■ **TASKS AND EXERCISES**
a) According to the DDRM passage, what does each converter circuit receive at its input terminal?
b) Print the DDRM passage from "The LO signal" to "analog signal A.".
c) Please state whether each statement agrees with the DDRM passage, answering yes or no and quoting the deciding words: (i) The LO signal is combined with the baseband data in an analog circuit. (ii) The DDRM output terminal 12 is connected to the output of each converter circuit. (iii) Each converter circuit outputs a digital signal at its output terminal.
━━━ READING TEXT
The LO signal is combined with the baseband data in a digital
circuit, such as a DSP, to create the multi-bit digital signal D,
which is then the input to the DDRM. The DDRM 10 comprises a
plurality of converter circuits CCi, each converter circuit
arranged for receiving at its respective input terminal INi (i=1 to
n) one bit Di (i=1 to n) of the multi-bit digital signal D. Based
on the received bit Di, each converter circuit CCi outputs at its
output terminal OUTi an analog signal Ai. The DDRM output terminal
12 is connected to the output of each converter circuit OUTi (i=1
to n) for providing an output analog signal A.
━━━━━━
━━━ PROVIDED MATERIAL
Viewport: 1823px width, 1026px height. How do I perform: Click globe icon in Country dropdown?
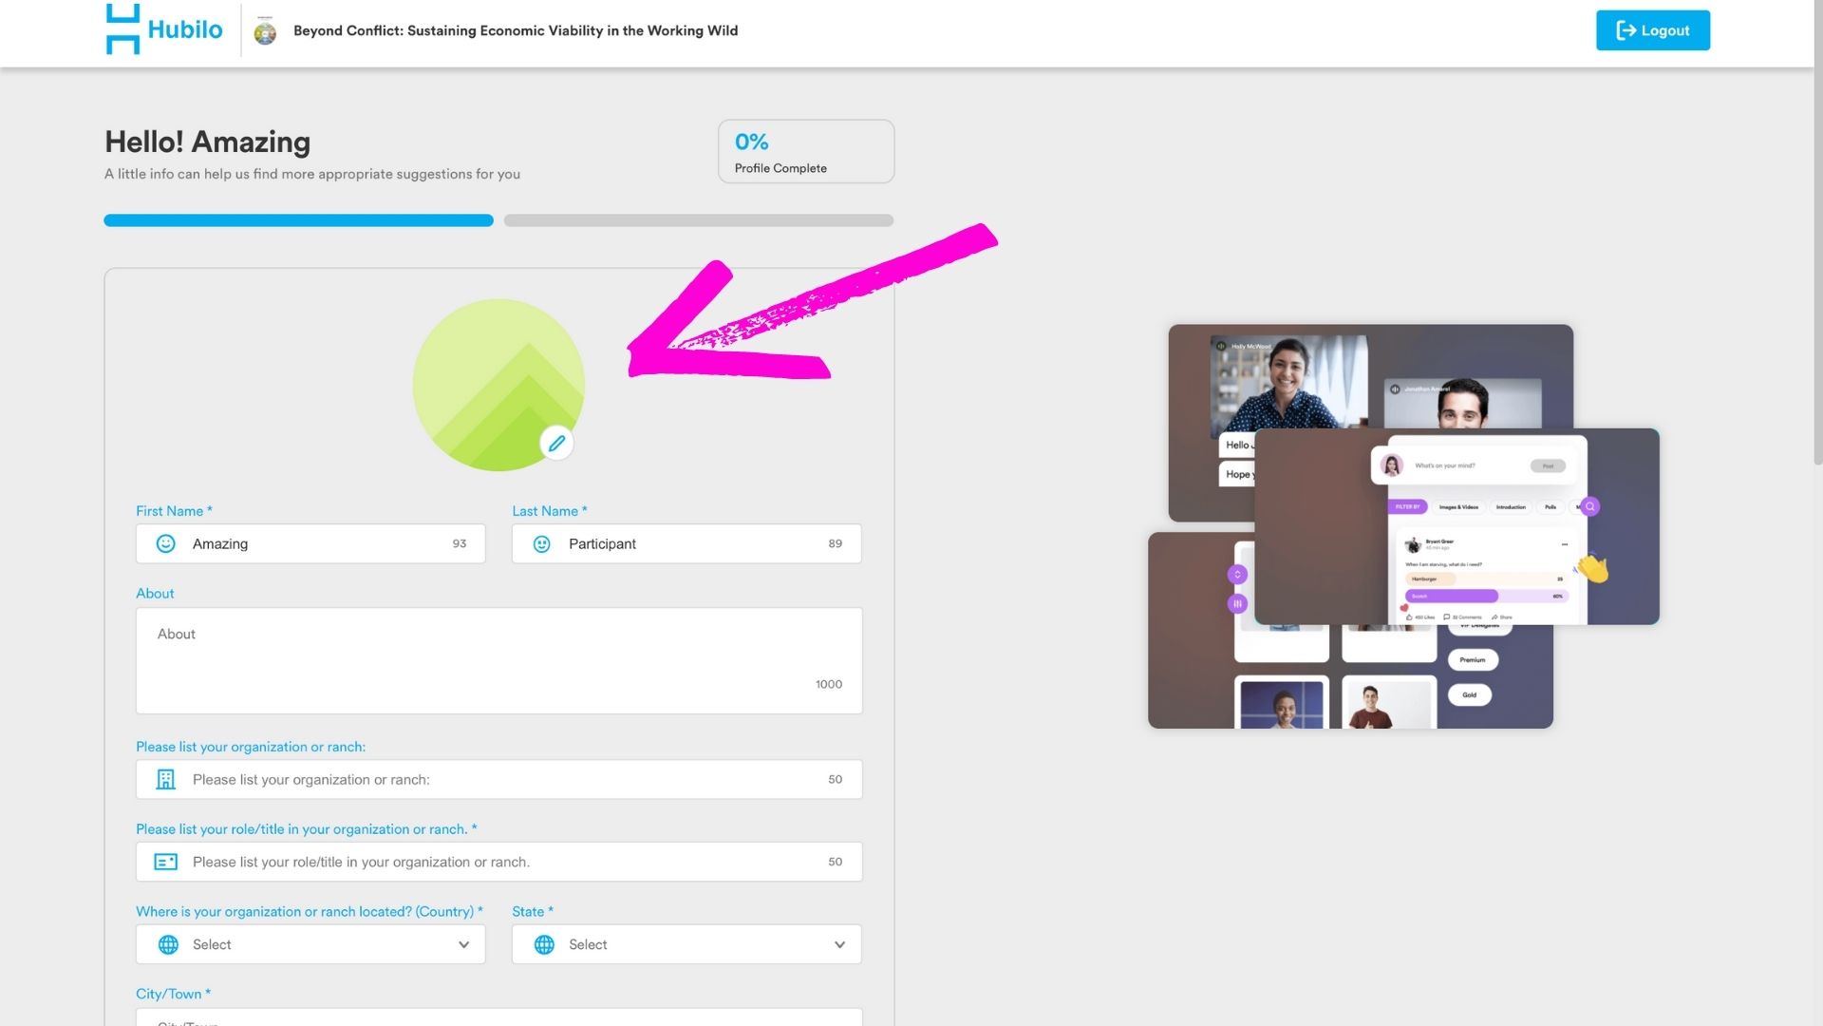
━━━━━━
■ **EXERCISE RESULTS**
a) One bit Di of the multi-bit digital signal D.

b)
The LO signal is combined with the baseband data in a digital
circuit, such as a DSP, to create the multi-bit digital signal D,
which is then the input to the DDRM. The DDRM 10 comprises a
plurality of converter circuits CCi, each converter circuit
arranged for receiving at its respective input terminal INi (i=1 to
n) one bit Di (i=1 to n) of the multi-bit digital signal D. Based
on the received bit Di, each converter circuit CCi outputs at its
output terminal OUTi an analog signal Ai. The DDRM output terminal
12 is connected to the output of each converter circuit OUTi (i=1
to n) for providing an output analog signal A.

c)
(i) No: "combined with the baseband data in a digital circuit, such as a DSP"
(ii) Yes: "The DDRM output terminal 12 is connected to the output of each converter circuit OUTi"
(iii) No: "each converter circuit CCi outputs at its output terminal OUTi an analog signal Ai"